Passage given ::
** start **

Leicester Lions are a speedway team which originally operated from 1968 until 1983. The club returned to speedway for the 2011 Premier League season, moving up to the Elite League for the 2014 season. Before the 2019 season, the club dropped down to the SGB Championship before returning to the Premiership in 2023.

Previous teams
Speedway started at Leicester in 1928 at Leicester Stadium with the Leicester Stadium team entering the English Dirt Track League in 1929 finishing 5th but by 1931 the track, beset with problems, closed. Speedway was also staged at a track known as Leicester Super off Melton Road. After World War II, speedway returned in 1948. The team were nicknamed the Leicester Hunters and ran under that name until closure in 1962. In 1949 the team started in the National League Division Three and moved up over the years operating in the top flight for some time until the end of 1961.

The first Lions era (1968–1983)

Speedway returned to Leicester Stadium in 1968, with the formation of the Lions, when Reg Fearman and Ron Wilson moved in the Long Eaton team who had lost their home in 1967. The team competed in the British League, the top division of British speedway at the time. In 1977 Vic White took over from Wilson, the two acting as co-promoters until 1980 when Martin Rogers took over. Speedway continued until 1983 when the stadium was suddenly sold for housing development leaving the Lions homeless.  Notable riders from the first Lions era include Ray Wilson, Anders Michanek, Graham Plant, Alan Cowland, Malcolm Brown, John Boulger, Dave Jessup, Ila Teromaa, John Titman, Les Collins, Neil Collins, Rolf Gramstad, and Mark Courtney,

Season summary (first era)

Second Lions era (2011 onwards)

In the late 2000s, a group of fans with chairman Ken Naylor  from the Leicester Speedway Supporters Club/campaign group began discussions with various local bodies about the return of Speedway to the Leicester area.

At the meeting of the Leicester City Council Planning and Development Control Committee held on 4 August 2009 the application for a speedway track at Beaumont Park was approved. The new track was constructed at Beaumont Park with the Lions returning in March 2011 as a Premier League team, with three-time cycle speedway world champion David Hemsley as promoter.

** end **

Problems to work on ::
- 1) Repeat the stretch of the Leicester Lions history from "Second Lions era" through "Hemsley as promoter.".
- 2) According to the Leicester Lions history, why did the Lions find themselves without a home in 1983?
The records after this point have no connection to the Leicester Lions history.

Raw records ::
** start **

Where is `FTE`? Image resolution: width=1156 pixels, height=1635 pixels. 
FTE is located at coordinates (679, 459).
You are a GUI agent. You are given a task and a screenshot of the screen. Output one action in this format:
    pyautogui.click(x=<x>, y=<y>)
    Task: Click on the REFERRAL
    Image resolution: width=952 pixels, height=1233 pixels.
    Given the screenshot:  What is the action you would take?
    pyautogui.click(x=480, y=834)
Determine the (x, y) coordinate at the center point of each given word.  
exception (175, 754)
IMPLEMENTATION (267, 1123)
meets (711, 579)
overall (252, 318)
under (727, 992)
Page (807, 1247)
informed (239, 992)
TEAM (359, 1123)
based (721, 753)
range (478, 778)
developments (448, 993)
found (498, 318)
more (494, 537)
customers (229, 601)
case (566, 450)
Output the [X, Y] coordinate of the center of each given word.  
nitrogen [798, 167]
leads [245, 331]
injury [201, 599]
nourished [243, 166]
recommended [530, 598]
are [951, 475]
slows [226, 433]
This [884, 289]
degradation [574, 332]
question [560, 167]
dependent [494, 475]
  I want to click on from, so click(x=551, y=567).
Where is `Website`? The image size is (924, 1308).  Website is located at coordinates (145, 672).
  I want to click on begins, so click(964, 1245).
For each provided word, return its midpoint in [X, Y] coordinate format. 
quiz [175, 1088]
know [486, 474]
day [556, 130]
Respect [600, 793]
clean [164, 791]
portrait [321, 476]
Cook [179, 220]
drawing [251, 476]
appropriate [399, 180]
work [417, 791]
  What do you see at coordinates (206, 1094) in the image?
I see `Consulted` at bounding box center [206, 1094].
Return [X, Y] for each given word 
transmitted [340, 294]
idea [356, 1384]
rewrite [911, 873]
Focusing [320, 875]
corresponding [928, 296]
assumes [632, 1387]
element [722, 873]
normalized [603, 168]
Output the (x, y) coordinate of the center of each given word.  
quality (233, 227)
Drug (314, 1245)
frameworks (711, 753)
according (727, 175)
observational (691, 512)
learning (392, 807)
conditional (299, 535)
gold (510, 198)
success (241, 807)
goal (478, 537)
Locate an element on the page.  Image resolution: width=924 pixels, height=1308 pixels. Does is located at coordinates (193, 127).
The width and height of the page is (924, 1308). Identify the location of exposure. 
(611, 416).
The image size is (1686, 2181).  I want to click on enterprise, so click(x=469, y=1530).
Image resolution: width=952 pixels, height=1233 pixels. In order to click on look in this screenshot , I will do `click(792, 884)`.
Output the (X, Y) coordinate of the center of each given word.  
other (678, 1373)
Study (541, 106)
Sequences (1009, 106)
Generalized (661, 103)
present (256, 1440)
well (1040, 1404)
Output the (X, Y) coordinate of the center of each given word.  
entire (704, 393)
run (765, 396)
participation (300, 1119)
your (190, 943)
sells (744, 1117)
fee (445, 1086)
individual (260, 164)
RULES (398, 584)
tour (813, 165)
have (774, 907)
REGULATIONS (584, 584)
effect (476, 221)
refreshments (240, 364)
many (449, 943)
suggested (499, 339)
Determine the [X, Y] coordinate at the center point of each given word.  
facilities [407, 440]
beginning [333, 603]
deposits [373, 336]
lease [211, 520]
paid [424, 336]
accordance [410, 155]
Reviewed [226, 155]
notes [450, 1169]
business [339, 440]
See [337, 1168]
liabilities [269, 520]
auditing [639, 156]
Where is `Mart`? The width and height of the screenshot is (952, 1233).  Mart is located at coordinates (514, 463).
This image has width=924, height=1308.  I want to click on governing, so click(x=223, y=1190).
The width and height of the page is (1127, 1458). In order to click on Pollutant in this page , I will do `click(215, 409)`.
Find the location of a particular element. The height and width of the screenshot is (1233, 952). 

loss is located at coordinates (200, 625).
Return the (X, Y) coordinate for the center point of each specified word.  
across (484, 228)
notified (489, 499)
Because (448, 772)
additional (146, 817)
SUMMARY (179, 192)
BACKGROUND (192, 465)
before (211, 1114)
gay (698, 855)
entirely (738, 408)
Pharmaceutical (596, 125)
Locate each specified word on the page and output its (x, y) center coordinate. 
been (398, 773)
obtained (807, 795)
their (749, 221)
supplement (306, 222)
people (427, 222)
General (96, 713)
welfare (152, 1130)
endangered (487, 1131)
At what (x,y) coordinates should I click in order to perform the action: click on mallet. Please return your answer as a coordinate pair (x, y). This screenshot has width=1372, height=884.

** end **

Solved problems ::
- 1)
Second Lions era (2011 onwards)

In the late 2000s, a group of fans with chairman Ken Naylor  from the Leicester Speedway Supporters Club/campaign group began discussions with various local bodies about the return of Speedway to the Leicester area.

At the meeting of the Leicester City Council Planning and Development Control Committee held on 4 August 2009 the application for a speedway track at Beaumont Park was approved. The new track was constructed at Beaumont Park with the Lions returning in March 2011 as a Premier League team, with three-time cycle speedway world champion David Hemsley as promoter.

- 2) The Lions were left homeless in 1983 because Leicester Stadium was suddenly sold for housing development, which brought speedway there to an end.